━━━ Brano di partenza ━━━

Il pancreas artificiale diventa un’opzione di cura anche per il diabete di tipo 2. Lo dimostrano i risultati dello studio britannico pubblicato su Nature Medicine che descrivono l’innovativo sistema. La notizia è stata accolta con grande entusiasmo da Paolo Di Bartolo, presidente di Fondazione AMD Associazione Medici Diabetologi, commentando i risultati dello studio.

Il pancreas artificiale diventa un’opzione di cura anche per il diabete di tipo 2. Lo dimostrano i risultati dello studio britannico pubblicato su Nature Medicine che descrivono l’innovativo sistema ad ansa chiusa composto da un sensore per la misurazione in continuo del glucosio e una micro-pompa per l’infusione continua di insulina. Grazie ad una app, è in grado di aggiustare in automatico le quantità di insulina infusa in funzione dei valori del glucosio mantenendoli nei target desiderati e minimizzando il tempo trascorso in ipo e iperglicemia.

La notizia è stata accolta con grande entusiasmo da Paolo Di Bartolo, presidente di Fondazione AMD – Associazione medici diabetologi. “I dati condivisi dai colleghi del gruppo di Cambridge fanno riferimento ad una tecnologia che già aveva dimostrato la propria efficacia nel diabete di tipo 1 e nelle persone con diabete di tipo 2 in dialisi. Questo nuovo studio ha valutato il sistema CamAps Hx in una specifica sottopopolazione di persone con diabete tipo 2, per le quali questo dispositivo potrebbe rappresentare, in futuro, una possibile proposta terapeutica”. 

Lo studio fa riferimento a persone con diabete di tipo 2 con un’età di circa 59 anni, una lunga durata di malattia e un diabete non in controllo ottimale, già avviati a terapia insulinica intensiva da circa 8 anni. “Una categoria di pazienti che la comunità diabetologica prevede e auspica possa ridursi sensibilmente in ragione di un sempre maggiore ricorso alle terapie più innovative oggi disponibili che hanno dimostrato efficacia nel miglioramento del controllo glicemico e nella riduzione del rischio cardio-renale” prosegue Paolo Di Bartolo, presidente di Fondazione AMD Associazione Medici Diabetologi.

━━━ Materiale di partenza ━━━

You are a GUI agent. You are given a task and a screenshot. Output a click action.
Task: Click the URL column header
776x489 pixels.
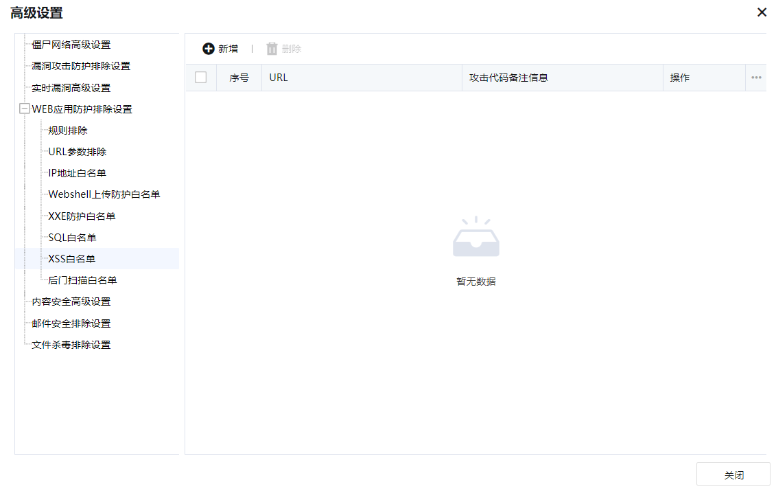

━━━

● **Compito da svolgere**:
Prosegui il testo sul pancreas artificiale nel diabete di tipo 2 dopo la sua ultima frase.

● **Risultato del compito**:
Secondo Fondazione AMD – Associazione Medici Diabetologi, la soluzione messa a punto nel Regno Unito potrebbe rappresentare un valido alleato per lo specialista in alcune situazioni cliniche. Oltre ai pazienti arruolati nello studio, immagina, ad esempio, all’esordio in pazienti molto scompensati, ma potrebbe rappresentare anche uno strumento per il superamento dell’inerzia terapeutica nella titolazione della terapia insulinica e la riduzione dei rischi di ipoglicemia che sono elevati in corso di terapia insulinica e spesso rappresentano una barriera alla piena aderenza del paziente alla terapia prescritta. 

“Restano da verificare la sostenibilità economica di tali soluzioni – conclude Paolo Di Bartolo -. In Italia sono oltre 600.000 i pazienti in terapia insulinica e l’attitudine nelle diverse fasce di età delle persone con paziente con diabete di tipo 2 all’impiego di tali tecnologie. In Italia solo l’11% di tale popolazione ha una età inferiore ai 55 anni”.